*INSTRUCTIONS FOR THE TASK:*
Please copy all of the entries below word for word, keeping each line in its original order and form.

*GIVEN DATA:*
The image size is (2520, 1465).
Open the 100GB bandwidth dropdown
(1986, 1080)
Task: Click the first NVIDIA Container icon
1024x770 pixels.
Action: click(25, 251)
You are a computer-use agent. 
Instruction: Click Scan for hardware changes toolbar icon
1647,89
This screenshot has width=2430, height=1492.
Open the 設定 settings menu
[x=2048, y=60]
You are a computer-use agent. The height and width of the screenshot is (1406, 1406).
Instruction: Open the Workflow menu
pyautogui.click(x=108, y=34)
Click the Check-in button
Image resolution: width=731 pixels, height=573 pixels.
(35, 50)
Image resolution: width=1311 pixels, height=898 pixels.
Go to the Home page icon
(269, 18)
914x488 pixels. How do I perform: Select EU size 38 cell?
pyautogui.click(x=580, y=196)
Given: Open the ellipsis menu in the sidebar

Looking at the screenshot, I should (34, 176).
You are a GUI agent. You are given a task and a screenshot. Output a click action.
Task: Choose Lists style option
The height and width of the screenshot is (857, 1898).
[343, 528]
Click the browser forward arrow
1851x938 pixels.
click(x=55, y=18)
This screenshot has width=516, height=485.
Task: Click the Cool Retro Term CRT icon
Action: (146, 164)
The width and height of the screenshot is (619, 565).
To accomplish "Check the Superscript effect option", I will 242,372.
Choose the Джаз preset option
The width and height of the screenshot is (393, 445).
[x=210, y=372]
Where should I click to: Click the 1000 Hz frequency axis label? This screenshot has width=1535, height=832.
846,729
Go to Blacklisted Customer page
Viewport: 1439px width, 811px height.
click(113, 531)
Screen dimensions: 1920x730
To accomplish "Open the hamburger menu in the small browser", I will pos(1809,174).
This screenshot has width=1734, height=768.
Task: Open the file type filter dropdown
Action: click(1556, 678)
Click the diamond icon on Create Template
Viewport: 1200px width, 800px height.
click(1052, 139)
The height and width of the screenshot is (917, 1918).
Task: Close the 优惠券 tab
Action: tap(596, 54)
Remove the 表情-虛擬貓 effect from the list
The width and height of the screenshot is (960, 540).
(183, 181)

*WRITTEN RESPONSE:*
The image size is (2520, 1465).
Open the 100GB bandwidth dropdown
(1986, 1080)
Task: Click the first NVIDIA Container icon
1024x770 pixels.
Action: click(25, 251)
You are a computer-use agent. 
Instruction: Click Scan for hardware changes toolbar icon
1647,89
This screenshot has width=2430, height=1492.
Open the 設定 settings menu
[x=2048, y=60]
You are a computer-use agent. The height and width of the screenshot is (1406, 1406).
Instruction: Open the Workflow menu
pyautogui.click(x=108, y=34)
Click the Check-in button
Image resolution: width=731 pixels, height=573 pixels.
(35, 50)
Image resolution: width=1311 pixels, height=898 pixels.
Go to the Home page icon
(269, 18)
914x488 pixels. How do I perform: Select EU size 38 cell?
pyautogui.click(x=580, y=196)
Given: Open the ellipsis menu in the sidebar

Looking at the screenshot, I should (34, 176).
You are a GUI agent. You are given a task and a screenshot. Output a click action.
Task: Choose Lists style option
The height and width of the screenshot is (857, 1898).
[343, 528]
Click the browser forward arrow
1851x938 pixels.
click(x=55, y=18)
This screenshot has width=516, height=485.
Task: Click the Cool Retro Term CRT icon
Action: (146, 164)
The width and height of the screenshot is (619, 565).
To accomplish "Check the Superscript effect option", I will 242,372.
Choose the Джаз preset option
The width and height of the screenshot is (393, 445).
[x=210, y=372]
Where should I click to: Click the 1000 Hz frequency axis label? This screenshot has width=1535, height=832.
846,729
Go to Blacklisted Customer page
Viewport: 1439px width, 811px height.
click(113, 531)
Screen dimensions: 1920x730
To accomplish "Open the hamburger menu in the small browser", I will pos(1809,174).
This screenshot has width=1734, height=768.
Task: Open the file type filter dropdown
Action: click(1556, 678)
Click the diamond icon on Create Template
Viewport: 1200px width, 800px height.
click(1052, 139)
The height and width of the screenshot is (917, 1918).
Task: Close the 优惠券 tab
Action: tap(596, 54)
Remove the 表情-虛擬貓 effect from the list
The width and height of the screenshot is (960, 540).
(183, 181)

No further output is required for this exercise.